Mike Spykerman, Vice President of Product Management at OPSWAT

Though this is now said to be the largest data breach in the health care industry, unfortunately it is unlikely to be the last. No details are available yet about how the breach at Anthem occurred, however, from other breaches we have learned that often the security is breached by a targeted spear phishing email attack that is used to plant malware or to entice the recipient to provide credentials that can then be used to gain access to systems. The breach could occur at the company itself, but we have also seen breaches where the actual attack occurred at a supplier through which access was gained to the company’s procurement system.

Anthem should be commended for notifying the FBI so promptly about the breach. Fast and appropriate action could mean that the attackers have not yet been able to cover their tracks.

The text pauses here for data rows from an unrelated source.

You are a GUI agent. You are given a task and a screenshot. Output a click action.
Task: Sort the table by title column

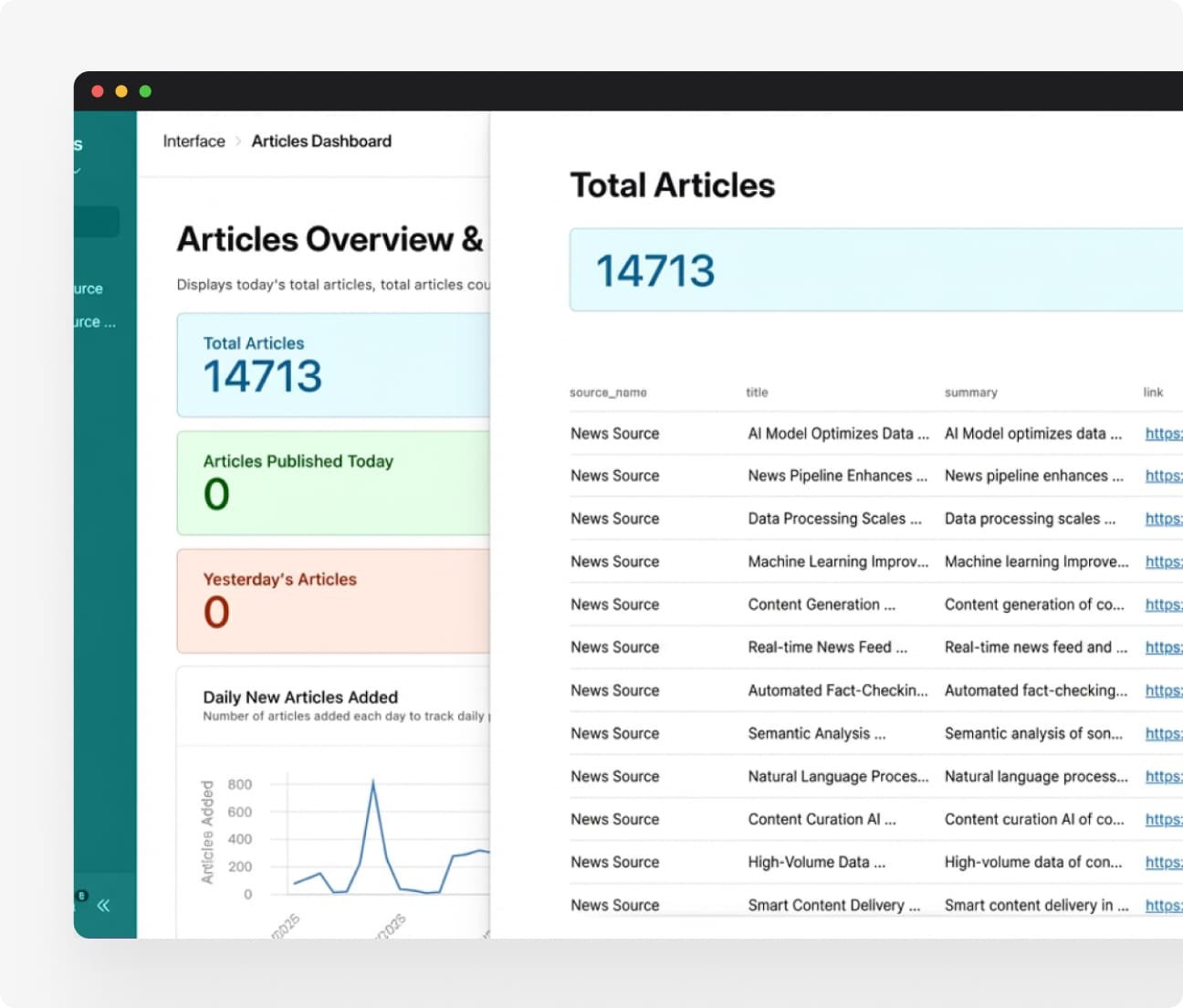757,393
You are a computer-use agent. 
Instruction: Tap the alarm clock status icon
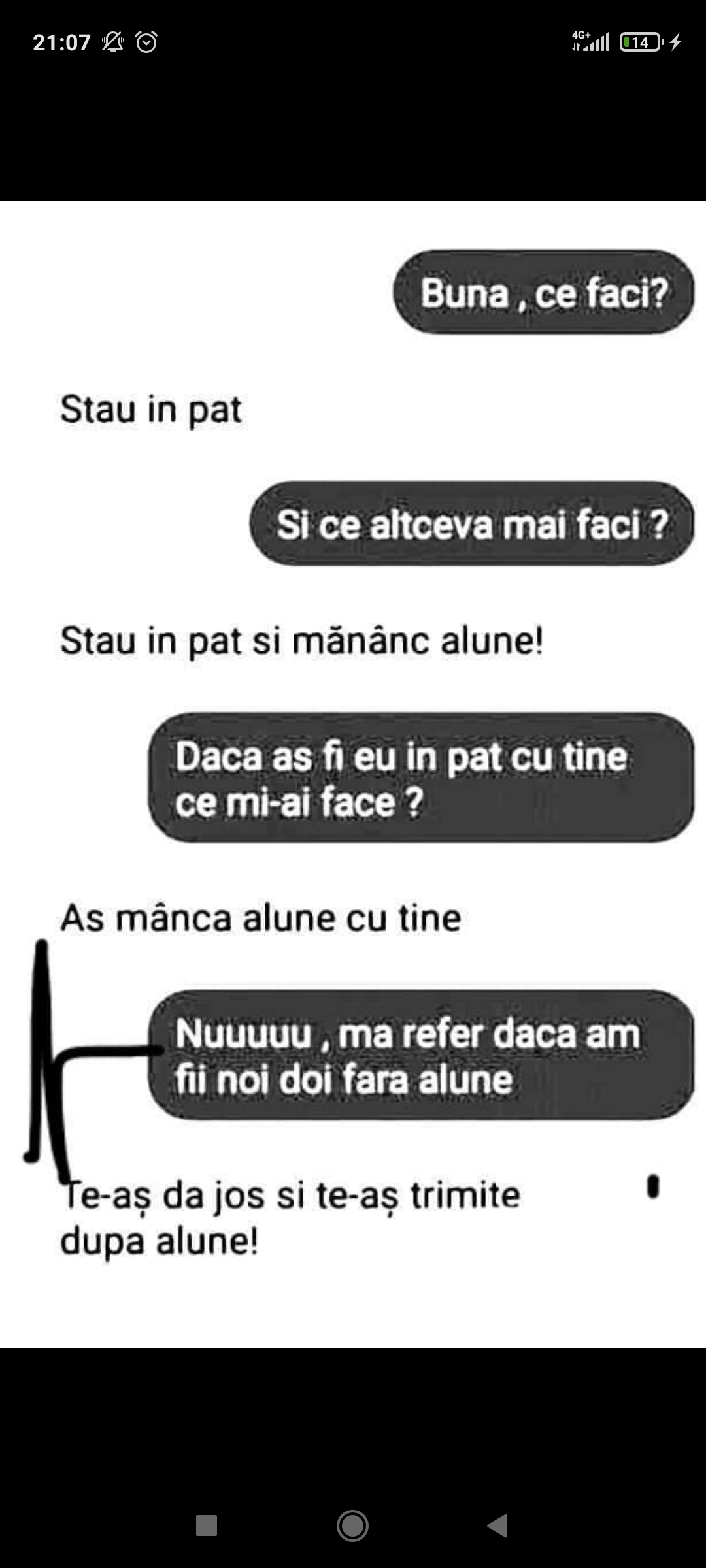tap(146, 42)
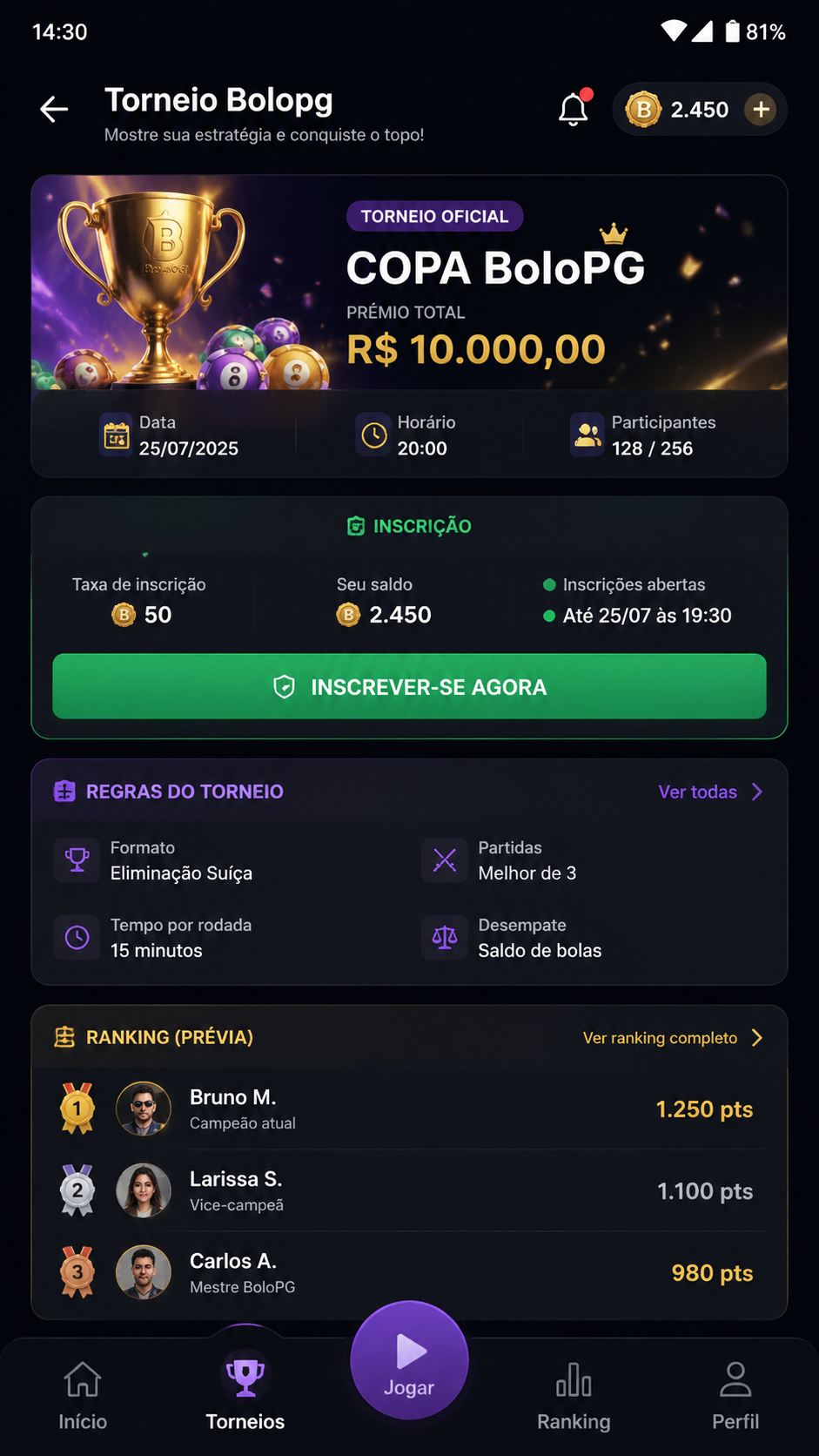Tap the Tempo por rodada clock icon

(77, 938)
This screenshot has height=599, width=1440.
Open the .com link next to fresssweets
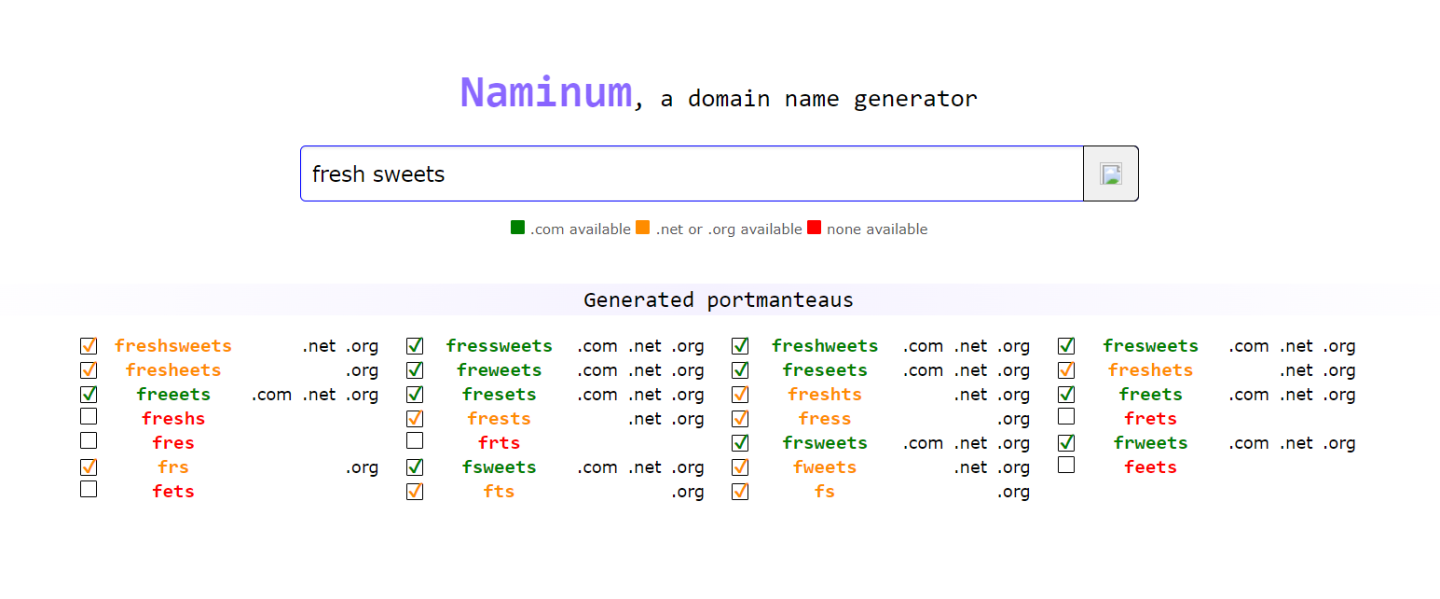click(597, 346)
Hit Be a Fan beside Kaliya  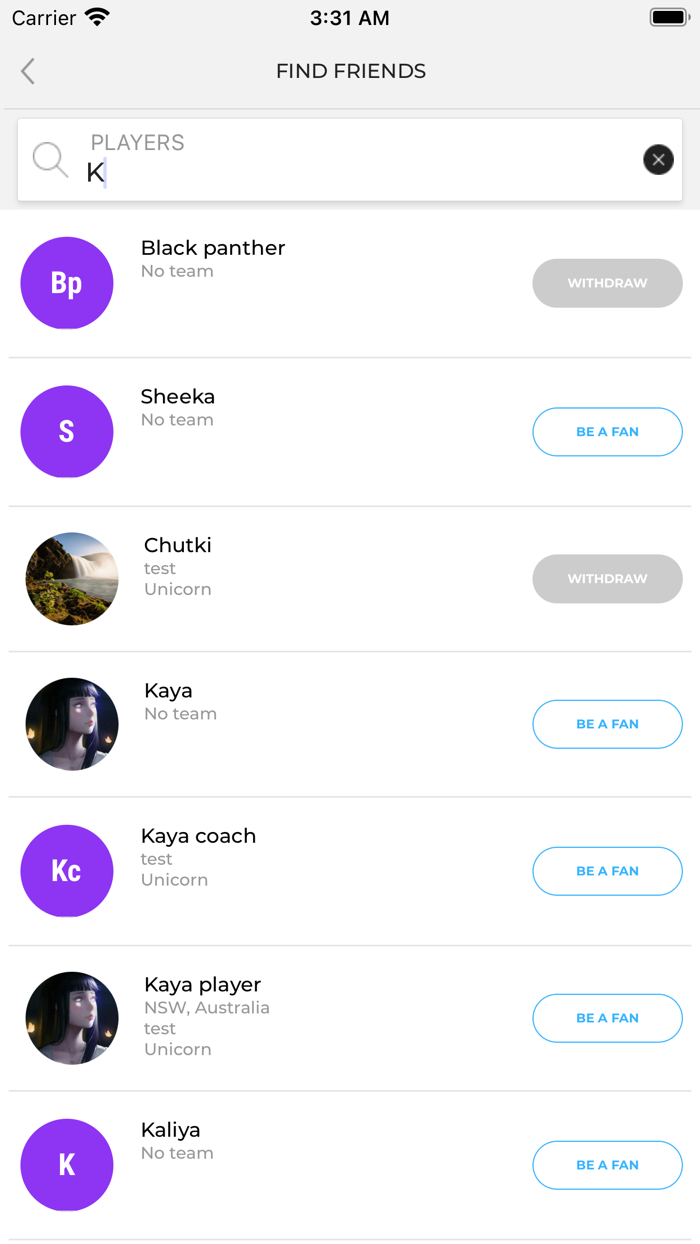(x=607, y=1165)
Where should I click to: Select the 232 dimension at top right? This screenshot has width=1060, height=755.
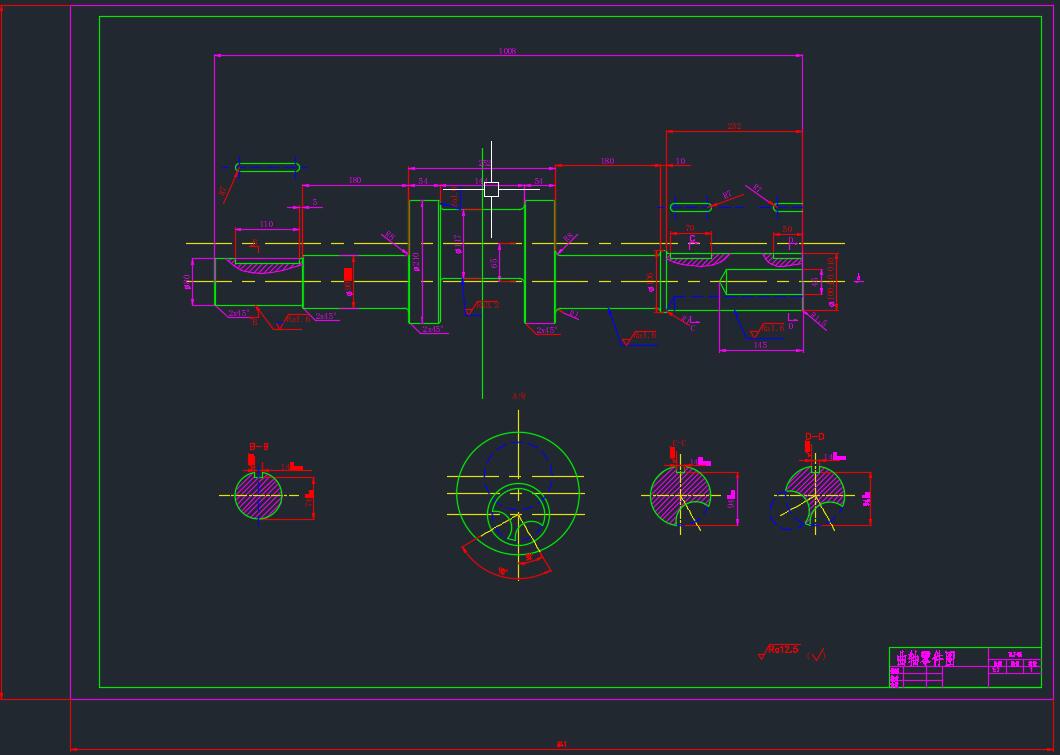tap(734, 127)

In order to protect against targeted email attacks, a multi-layered approach is recommended. Conventional email security systems need to be reinforced by implementing  an anti-malware solution that uses multiple antivirus engines to scan email attachments, greatly increasing the likelihood that malware is detected, as well as countering threats targeted to bypass a specific engine’s detection capabilities. Document sanitization, where files are converted to a different format and any embedded scripts are removed, acts as another security layer by defusing any possible hidden threats in email attachments that might go undetected by antivirus engines. Employee training on how to detect phishing attacks is also highly recommended, although it is important to be aware that spear phishing attacks are becoming more and more sophisticated and can fool even the most tech-savvy employees.

Mark Bower, VP Product Management, Voltage Security:

Attackers bypassing traditional perimeter defenses is now routine – and should be expected. The best defense strategy now is to neutralize sensitive data so that a breach yields nothing in the event of compromise. Leading healthcare entities are already embracing data-centric security to prevent this type of breach yielding valuable data when attacked. The reason is simple : Healthcare data is lucrative to monetize and healthcare providers can expect attacks to rise sharply as other industries like retail merchants progressively eliminate exploitable security gaps with data-centric encryption and tokenization. Cybercrime is a business – and attackers swiftly gravitate to the next easy target with advanced malware and exploit tools.

Dwayne Melancon, CTO, Tripwire:

Constant vigilance is the watchword for cybersecurity, and this breach demonstrates that any company with information of value can be a target – not just those with credit card numbers. Regardless of the sector, the precautions are consistent – understand what software and systems you have, configure them securely, and understand how they’re vulnerable. And since the threat landscape changes constantly, enterprises must be able to continuously evaluate where they stand, and fix security holes as soon as they find them. That can be difficult for any organization, and giving attackers the smallest foothold can result in huge consequences.

Individuals who are affected, or potentially affected, should freeze their credit reports immediately with the three major credit bureaus – Equifax, Transunion, and Experian – to reduce the risk that anyone can open new lines of credit in their names. This is also a good reminder that you shouldn’t use any of your personally identifiable information as answers to your “secret questions” to validate your identity online. Make up your own questions and answers, or use answers that are fictitious, but memorable to you to prevent criminals from guessing their way into your online accounts.

Finally, beware of any emails or calls regarding this incident as they are almost certainly fraudulent. Kudos to Anthem for announcing they will notify the affected customers via mail – that is much harder to spoof. Nonetheless, be on the lookout for potentially fraudulent requests for information requested by mail – remember, the criminals have mailing information, as well. Trust, but verify.